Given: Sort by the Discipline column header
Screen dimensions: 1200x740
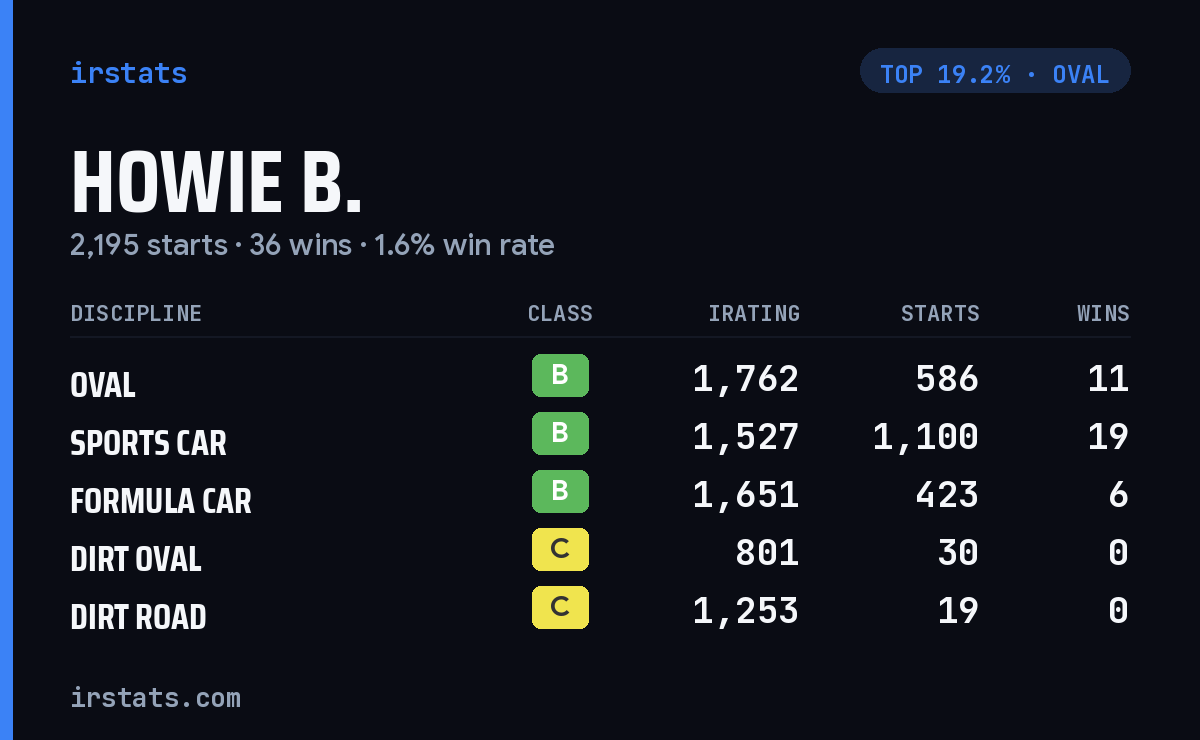Looking at the screenshot, I should point(136,314).
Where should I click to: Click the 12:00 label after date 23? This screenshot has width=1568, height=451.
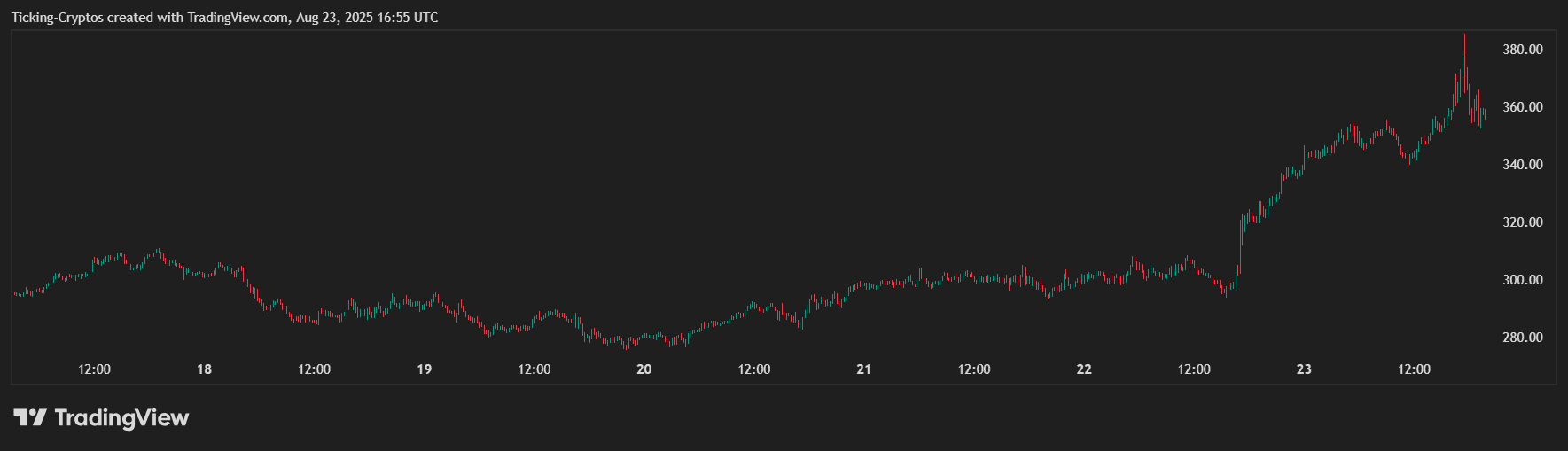pos(1414,369)
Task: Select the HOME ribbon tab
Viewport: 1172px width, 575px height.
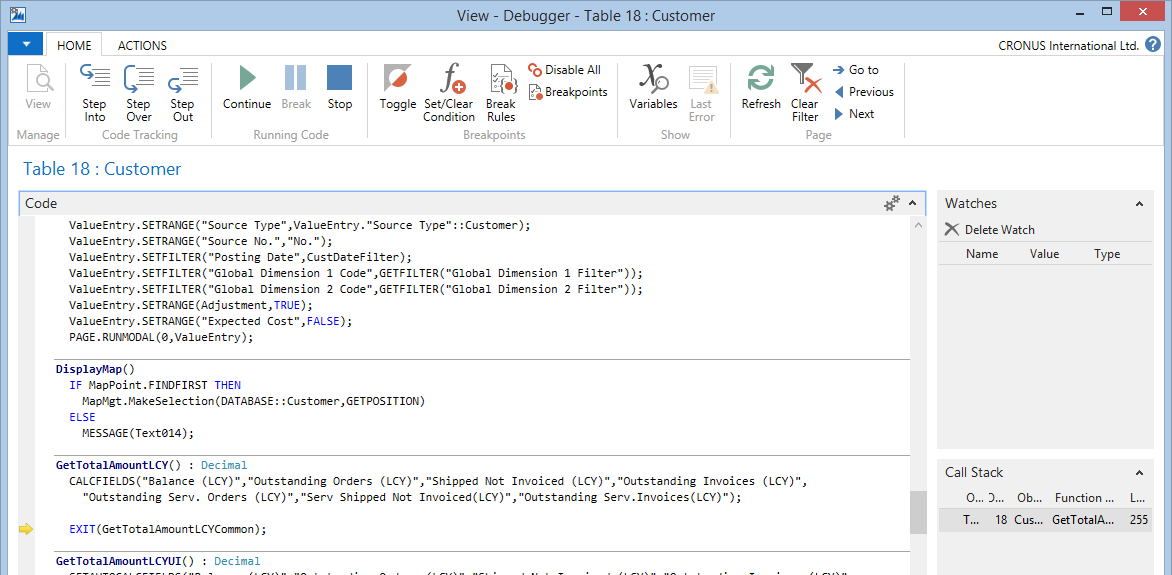Action: coord(74,45)
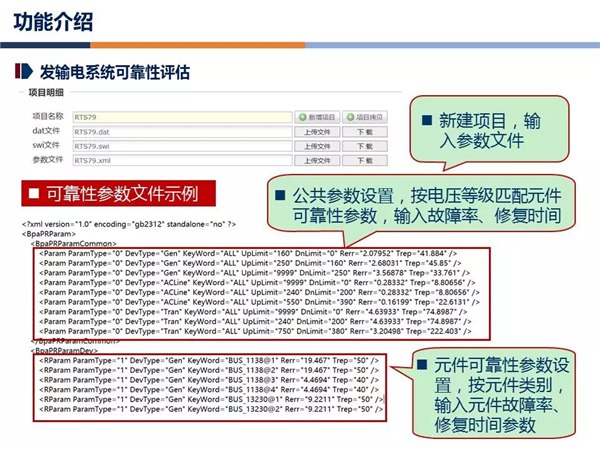Download the 参数文件 RTS79.xml

point(364,159)
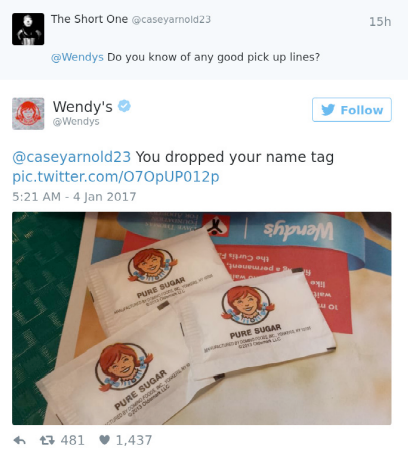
== == ==
About this exercise: An exact copy of all the records is required, with the pictures omitted.

Your solution:
Given: Sort by the Discipline column header
Screen dimensions: 1200x740
Looking at the screenshot, I should point(136,314).
Where should I click to: Click the 12:00 label after date 23? This screenshot has width=1568, height=451.
pos(1414,369)
Task: Select the HOME ribbon tab
Viewport: 1172px width, 575px height.
Action: coord(74,45)
Download the 参数文件 RTS79.xml

point(364,159)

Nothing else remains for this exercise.